1. Grounding, or my embodied understanding of how things actually work
Anyone who has been around the Three Principles and the inside-out understanding for any length of time has heard things like:
- Grounding is everything.
- The answer to ‘how?’ is ‘grounding’.
- The person with the more solid grounding will drive the direction of the conversation.
While people mean slightly different things by the word, for me it’s a way of talking about what we know about the truth of the human condition as opposed to our opinions and beliefs about life.
We live in the feeling of our thinking
There is an innate creative intelligence beyond our personal thinking
Well-being is innate
Everyone lives in their own separate reality
I think that…
I’m smarter/dumber than…
I’ll be happy when…
The right way to do/teach/think is…
Similarly, if in those moments where it feels like you haven’t had a fresh thought in ages, you’d like to murder half the people you meet, and ‘Peace’ and ‘Clarity’ sound like the names of two hippie children you never really liked in the first place, you still know that you’re feeling Thought in the moment and that this too will pass, once again your grounding is pretty much in line with how things actually work.
But no matter how much you see, there’s always more to see. And deepening your grounding (i.e. seeing what is more deeply) will always raise your game.
2. Connection, or that which allows communication to take place
Watching someone communicate without connection is like watching someone argue with a piece of furniture. They may well make some excellent points, but it’s unlikely the couch will change as a result of the conversation.
By way of contrast there is a sweet video doing the rounds on Facebook at the moment of a special needs teacher named Chris Ulmer. In it, he shares stories of working with special needs kids in his classroom. While he is clearly an enthusiastic, positive, loving guy, what comes across most to me in the video is his intention and ability to connect with kids who are apparently not “wired” for connection.
Connection is, as my apprentice turned colleague Jamie Smart says, “the WD-40 of communication, influence, and impact”. So how does one connect? By recognizing that as with so much of learning about human functioning, there’s nothing to do but there is something to see.
Imagine our thinking like a force field that surrounds us. On the one hand, it apparently keeps us safe from being threatened or attacked, as the more thinking we have about something the stronger our “force field” and the less likely it is to be penetrated from the outside. On the other hand, it also keeps us stuck inside our own reality bubble, unable to communicate with anyone who thinks differently to us. (For a great and challenging comic strip about the neuroscience behind this force field effect, read this.)
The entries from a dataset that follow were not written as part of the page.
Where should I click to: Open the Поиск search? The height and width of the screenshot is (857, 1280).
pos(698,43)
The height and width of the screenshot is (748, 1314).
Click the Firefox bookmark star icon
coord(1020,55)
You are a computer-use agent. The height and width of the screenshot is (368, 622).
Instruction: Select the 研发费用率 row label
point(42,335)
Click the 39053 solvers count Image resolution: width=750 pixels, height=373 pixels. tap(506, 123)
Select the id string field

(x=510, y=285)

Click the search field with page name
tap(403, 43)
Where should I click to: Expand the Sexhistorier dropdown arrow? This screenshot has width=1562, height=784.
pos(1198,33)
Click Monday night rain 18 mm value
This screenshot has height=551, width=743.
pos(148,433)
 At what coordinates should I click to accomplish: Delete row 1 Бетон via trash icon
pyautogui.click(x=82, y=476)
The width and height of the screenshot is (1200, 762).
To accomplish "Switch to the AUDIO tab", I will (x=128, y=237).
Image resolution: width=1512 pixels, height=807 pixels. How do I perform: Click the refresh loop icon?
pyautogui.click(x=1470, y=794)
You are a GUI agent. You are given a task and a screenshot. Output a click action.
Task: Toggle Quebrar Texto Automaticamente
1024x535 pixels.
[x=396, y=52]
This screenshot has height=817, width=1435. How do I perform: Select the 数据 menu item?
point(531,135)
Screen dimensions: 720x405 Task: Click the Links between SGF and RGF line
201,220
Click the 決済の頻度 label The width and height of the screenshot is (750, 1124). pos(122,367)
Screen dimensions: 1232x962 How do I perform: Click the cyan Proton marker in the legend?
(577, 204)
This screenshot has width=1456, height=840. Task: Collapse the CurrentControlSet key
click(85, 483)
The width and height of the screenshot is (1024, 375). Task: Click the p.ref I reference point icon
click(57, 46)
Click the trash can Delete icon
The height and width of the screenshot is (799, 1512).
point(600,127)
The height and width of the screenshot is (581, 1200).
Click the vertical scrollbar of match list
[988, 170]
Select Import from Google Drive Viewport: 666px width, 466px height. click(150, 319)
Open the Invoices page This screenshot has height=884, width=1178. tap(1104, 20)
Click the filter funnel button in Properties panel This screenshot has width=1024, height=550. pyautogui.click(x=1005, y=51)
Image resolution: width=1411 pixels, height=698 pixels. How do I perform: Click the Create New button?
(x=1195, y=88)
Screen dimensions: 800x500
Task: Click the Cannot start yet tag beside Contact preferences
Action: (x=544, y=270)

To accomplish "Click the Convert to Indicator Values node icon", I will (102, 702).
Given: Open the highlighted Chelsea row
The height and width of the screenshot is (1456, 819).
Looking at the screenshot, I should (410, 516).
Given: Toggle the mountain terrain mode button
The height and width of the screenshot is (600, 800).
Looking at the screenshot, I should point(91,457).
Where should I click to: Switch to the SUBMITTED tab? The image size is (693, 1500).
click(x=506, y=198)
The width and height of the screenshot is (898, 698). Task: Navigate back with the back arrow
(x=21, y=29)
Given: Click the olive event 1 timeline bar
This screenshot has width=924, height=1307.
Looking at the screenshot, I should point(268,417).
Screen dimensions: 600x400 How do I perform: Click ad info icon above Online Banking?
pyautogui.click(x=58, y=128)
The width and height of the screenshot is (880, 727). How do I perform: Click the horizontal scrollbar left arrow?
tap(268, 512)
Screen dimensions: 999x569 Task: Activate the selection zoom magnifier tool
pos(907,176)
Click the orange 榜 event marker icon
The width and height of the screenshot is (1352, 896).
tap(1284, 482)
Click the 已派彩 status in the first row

So the simplest way to increase connection is to lower our own force field – to put down our own thinking about ourselves, others, and the world and to just listen. Interestingly, when our own defenses are down, it lowers the defenses of others, leaving us both vulnerable to love, insight, and transformation.
3. Impact, or the actual point of transformative communication
Communication can be broadly broken down into three separate but overlapping intentions – to inform, to entertain, and to impact. Information is about what you know; entertainment is about the way that you share. Impact, however, is different – it’s about what your client or communication partner can see as a result of your communication.
And since those of us in the helping professions want to impact our clients for the better, we need to shift our focus from what we know to what they see. I often talk about this with my students as “our secret weapon” – we’re telling the truth. We’re pointing towards something that actually exists, as opposed to selling a belief system or point of view. That means that even if we do a poor job of pointing, there’s a reasonable chance that our clients may see something of value anyways.
So sometimes I’ll be reviewing a coaching session and will hear the coach share a beautiful articulation of Mind, Consciousness, and Thought. They’ll describe the deeper intelligence of Mind as being like the electricity running through the system, Consciousness like the wiring, and Thought like an infinite number of light bulbs illuminating an infinite number of possible experiences.
Yet I’ll also hear the disconnect with the client, who’s patiently awaiting their turn to share what’s going on in their world, why it’s different for them, and they’re the exception to the rule.
So while I love the game of getting better at articulating the Principles, it’s of far more value to me and my clients to get better at:
a. Seeing the Principles in action in the world around us.